--- start of Data shown ---
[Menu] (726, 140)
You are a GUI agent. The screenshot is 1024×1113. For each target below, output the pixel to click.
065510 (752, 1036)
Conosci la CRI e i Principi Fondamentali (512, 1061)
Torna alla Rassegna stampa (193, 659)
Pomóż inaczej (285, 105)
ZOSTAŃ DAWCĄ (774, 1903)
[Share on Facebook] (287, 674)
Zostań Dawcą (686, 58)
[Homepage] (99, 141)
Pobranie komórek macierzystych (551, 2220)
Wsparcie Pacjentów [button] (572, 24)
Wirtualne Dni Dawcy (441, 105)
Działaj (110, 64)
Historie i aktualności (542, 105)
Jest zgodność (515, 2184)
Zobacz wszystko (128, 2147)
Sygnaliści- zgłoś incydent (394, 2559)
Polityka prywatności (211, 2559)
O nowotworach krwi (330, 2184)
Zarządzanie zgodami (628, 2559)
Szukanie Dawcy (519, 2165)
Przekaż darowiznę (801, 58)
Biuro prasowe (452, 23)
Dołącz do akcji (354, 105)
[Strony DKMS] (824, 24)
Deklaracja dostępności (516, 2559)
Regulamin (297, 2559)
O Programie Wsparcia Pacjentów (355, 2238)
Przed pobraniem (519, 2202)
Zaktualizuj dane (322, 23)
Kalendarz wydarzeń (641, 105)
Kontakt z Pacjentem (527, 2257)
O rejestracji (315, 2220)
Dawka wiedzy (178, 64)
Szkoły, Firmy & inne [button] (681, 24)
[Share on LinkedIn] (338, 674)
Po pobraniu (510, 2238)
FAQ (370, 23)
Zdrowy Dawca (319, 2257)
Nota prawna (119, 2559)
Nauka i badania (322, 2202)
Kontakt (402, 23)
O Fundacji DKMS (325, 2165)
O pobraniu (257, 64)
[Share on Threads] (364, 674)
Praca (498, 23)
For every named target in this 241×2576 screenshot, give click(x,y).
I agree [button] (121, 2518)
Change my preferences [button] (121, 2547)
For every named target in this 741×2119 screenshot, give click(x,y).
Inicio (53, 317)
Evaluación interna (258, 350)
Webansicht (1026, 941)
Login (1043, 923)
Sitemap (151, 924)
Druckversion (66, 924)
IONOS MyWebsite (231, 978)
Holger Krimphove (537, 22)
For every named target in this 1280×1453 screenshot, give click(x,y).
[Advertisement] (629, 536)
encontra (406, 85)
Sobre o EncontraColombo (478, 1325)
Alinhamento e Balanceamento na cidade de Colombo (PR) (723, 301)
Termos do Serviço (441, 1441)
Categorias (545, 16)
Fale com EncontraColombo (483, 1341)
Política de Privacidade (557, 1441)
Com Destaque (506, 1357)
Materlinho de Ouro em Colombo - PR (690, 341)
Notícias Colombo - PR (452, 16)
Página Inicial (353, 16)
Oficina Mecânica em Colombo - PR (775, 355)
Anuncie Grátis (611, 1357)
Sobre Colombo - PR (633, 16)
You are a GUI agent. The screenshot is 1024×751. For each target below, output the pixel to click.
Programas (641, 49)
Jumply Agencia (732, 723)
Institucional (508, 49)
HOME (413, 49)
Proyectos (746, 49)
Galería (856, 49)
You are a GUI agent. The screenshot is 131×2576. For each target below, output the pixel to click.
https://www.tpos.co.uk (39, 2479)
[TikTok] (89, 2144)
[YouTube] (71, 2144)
--- end of Data shown ---
Copy out, word for word, the lines of the items from the start through the line containing "[Advertisement] (629, 536)", including both of those lines.

[Menu] (726, 140)
You are a GUI agent. The screenshot is 1024×1113. For each target below, output the pixel to click.
065510 (752, 1036)
Conosci la CRI e i Principi Fondamentali (512, 1061)
Torna alla Rassegna stampa (193, 659)
Pomóż inaczej (285, 105)
ZOSTAŃ DAWCĄ (774, 1903)
[Share on Facebook] (287, 674)
Zostań Dawcą (686, 58)
[Homepage] (99, 141)
Pobranie komórek macierzystych (551, 2220)
Wsparcie Pacjentów [button] (572, 24)
Wirtualne Dni Dawcy (441, 105)
Działaj (110, 64)
Historie i aktualności (542, 105)
Jest zgodność (515, 2184)
Zobacz wszystko (128, 2147)
Sygnaliści- zgłoś incydent (394, 2559)
Polityka prywatności (211, 2559)
O nowotworach krwi (330, 2184)
Zarządzanie zgodami (628, 2559)
Szukanie Dawcy (519, 2165)
Przekaż darowiznę (801, 58)
Biuro prasowe (452, 23)
Dołącz do akcji (354, 105)
[Strony DKMS] (824, 24)
Deklaracja dostępności (516, 2559)
Regulamin (297, 2559)
O Programie Wsparcia Pacjentów (355, 2238)
Przed pobraniem (519, 2202)
Zaktualizuj dane (322, 23)
Kalendarz wydarzeń (641, 105)
Kontakt z Pacjentem (527, 2257)
O rejestracji (315, 2220)
Dawka wiedzy (178, 64)
Szkoły, Firmy & inne [button] (681, 24)
[Share on LinkedIn] (338, 674)
Po pobraniu (510, 2238)
FAQ (370, 23)
Zdrowy Dawca (319, 2257)
Nota prawna (119, 2559)
Nauka i badania (322, 2202)
Kontakt (402, 23)
O Fundacji DKMS (325, 2165)
O pobraniu (257, 64)
[Share on Threads] (364, 674)
Praca (498, 23)
For every named target in this 241×2576 screenshot, give click(x,y).
I agree [button] (121, 2518)
Change my preferences [button] (121, 2547)
For every named target in this 741×2119 screenshot, give click(x,y).
Inicio (53, 317)
Evaluación interna (258, 350)
Webansicht (1026, 941)
Login (1043, 923)
Sitemap (151, 924)
Druckversion (66, 924)
IONOS MyWebsite (231, 978)
Holger Krimphove (537, 22)
For every named target in this 1280×1453 screenshot, give click(x,y).
[Advertisement] (629, 536)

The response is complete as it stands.